Regular expressions when simple filters suffice

Problem

Regular expressions (matches, regex) can be powerful, but they are also expensive to evaluate, especially on large datasets.

Why it matters

  • High CPU usage: Regex filters require complex per-row matching.
  • Slower queries: Large swaths of data are scanned with less efficient matching.

How to fix it

  • Use direct string filters

    Instead of:

    dataset
    | where message matches "[Ff]ailed"
    

    Use:

    dataset
    | where message contains "failed"
    
  • Use search for substring search:

    To find foobar in all fields, use:

    dataset
    | search "foobar"
    

    search matches text in all fields. To find text in a specific field, a more efficient solution is to use the following:

    dataset
    | where FIELD contains_cs "foobar"
    

    In this example, cs stands for case-sensitive.

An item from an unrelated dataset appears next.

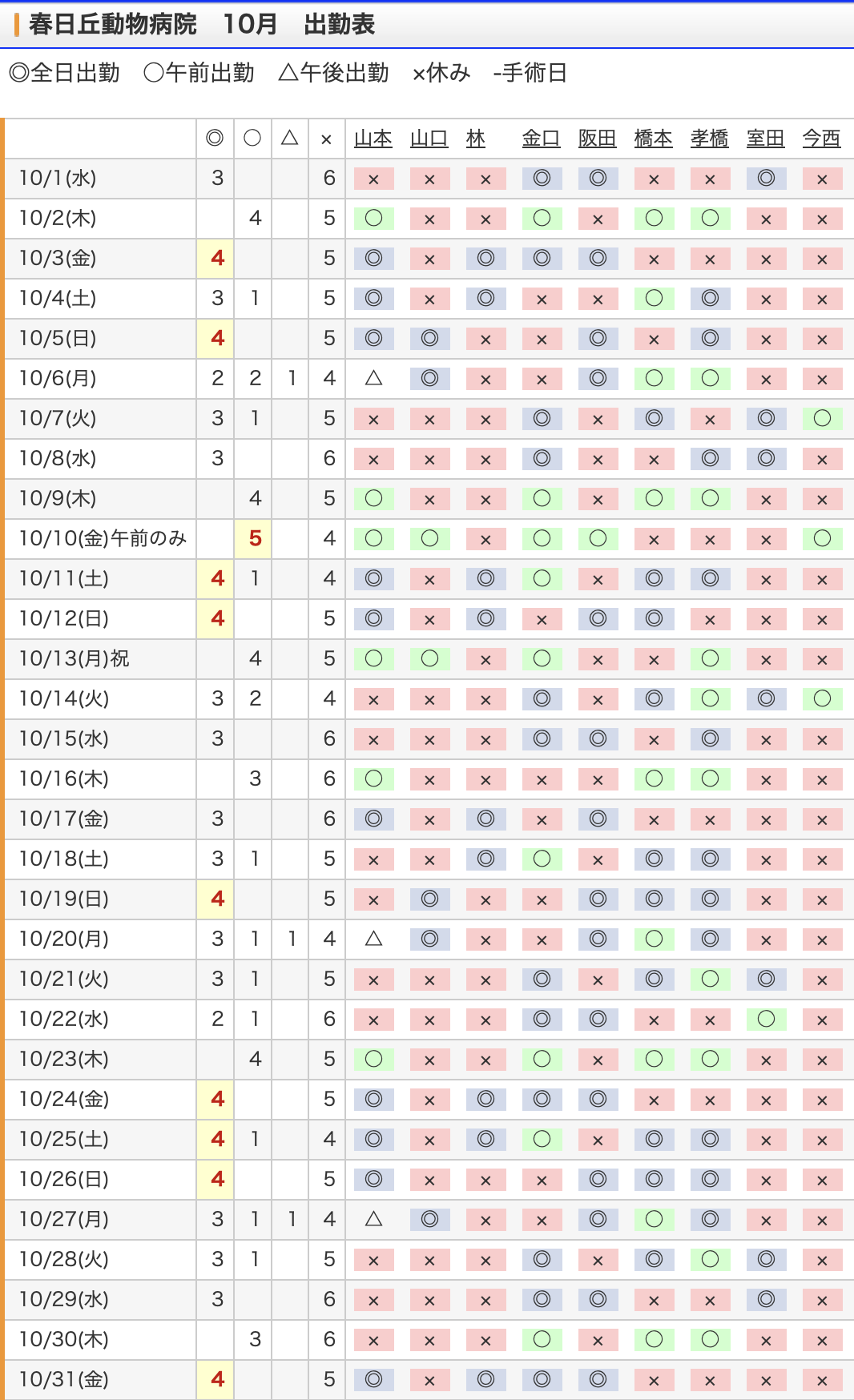854x1400 pixels.
Task: Click 山口's ◎ mark on 10/5(日)
Action: [429, 338]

Overusing runtime JSON parsing (parse_json)

Problem

Some ingestion pipelines place large JSON payloads into a string field, deferring parsing until query time with parse_json(). This is both CPU-intensive and slower than columnar operations.

Why it matters

  • Repeated parsing overhead: You pay a performance penalty on each query.
  • Limited indexing: Axiom cannot index nested fields if they are only known at query time.

How to fix it

  • Ingest as map fields: Axiom’s new map column type can store object fields column by column, preserving structure and optimizing for nested queries. This allows indexing of specific nested keys.

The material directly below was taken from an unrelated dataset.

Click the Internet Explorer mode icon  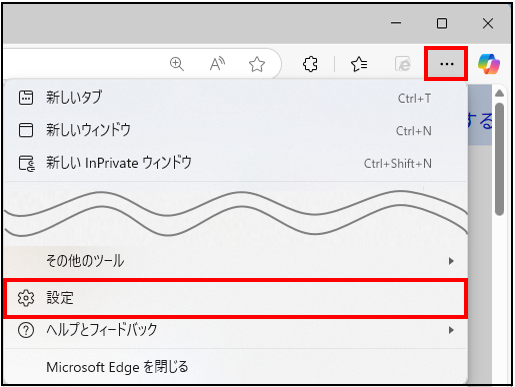pyautogui.click(x=402, y=64)
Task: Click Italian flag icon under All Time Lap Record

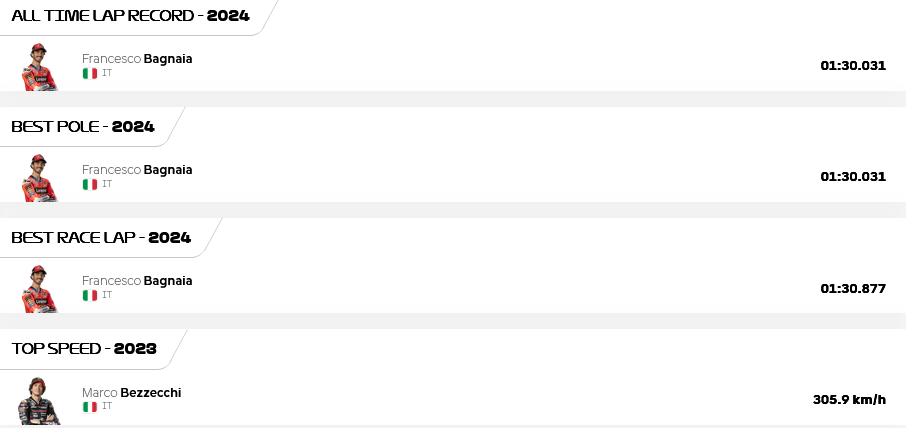Action: [x=90, y=73]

  • Extract top-level fields where possible: If a certain nested field is frequently used for filtering or grouping, consider promoting it to its own top-level column (for faster scanning and filtering).

  • Avoid parse_json() in query: If your JSON cannot be flattened entirely, ingest it into a map field. Then query subfields directly:

    dataset
    | where data_map.someKey == "someValue"
    

Virtual fields for simple transformations

Problem

You can create virtual fields (for example, extend converted = toint(some_field)) to transform data at query time. While sometimes necessary, every additional virtual field imposes overhead.

Why it matters

  • Increased CPU: Each virtual field requires interpretation by Axiom’s expression engine.
  • Slower queries: Overuse of extend for trivial or frequently repeated operations can add up.

How to fix it

  • Avoid unnecessary casting: If a field must be an integer, handle it at ingest time.

    Example: Instead of

    dataset
    | extend str_user_id = tostring(mixed_user_id)
    | where str_user_id contains "123"
    

    Use:

    | where mixed_user_id contains "123"
    

    The filter automatically matches string values in mixed columns.

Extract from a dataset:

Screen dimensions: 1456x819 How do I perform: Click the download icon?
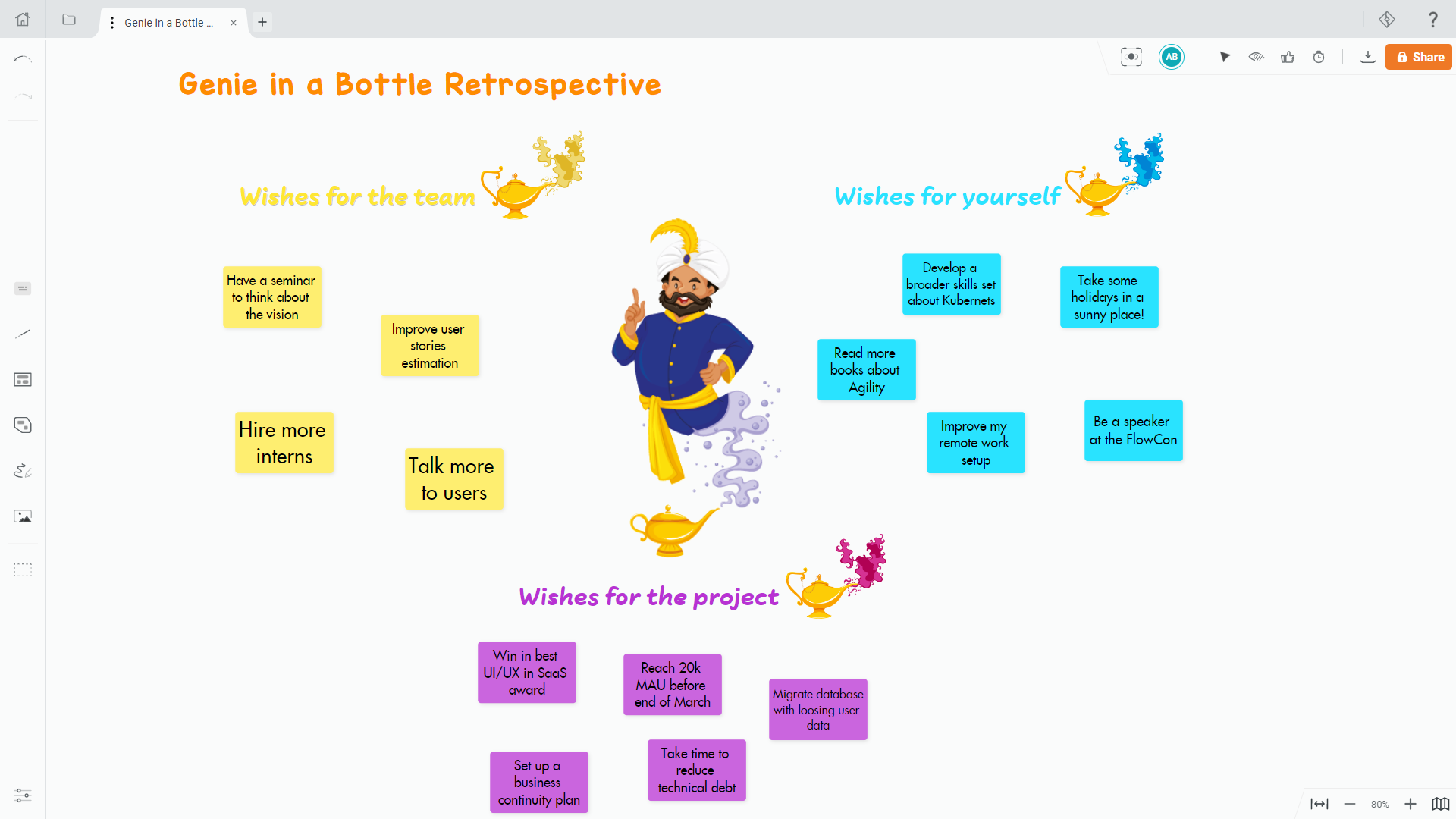click(1366, 57)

  • Reserve virtual fields for truly dynamic or derived logic

    If you frequently need a computed value, store it at ingest or keep the transformations minimal.

Poor filter order in queries

Problem

Axiom’s query engine does not currently reorder your where clauses optimally. This means the sequence of filters in your query can matter.

Why it matters

  • Unnecessary scans: If you use selective filters last, the engine may process many rows before discarding them.
  • Longer execution times: CPU usage and scan times increase.

How to fix it

  • Put the most selective filters first:

    Example:

    dataset
    | where user_id == 1234
    | where log_level == "ERROR"
    

    If user_id == 1234 discards most rows, apply it before log_level == "ERROR".

  • Profile your filters: Experiment with which filters discard the most rows to find the most selective conditions.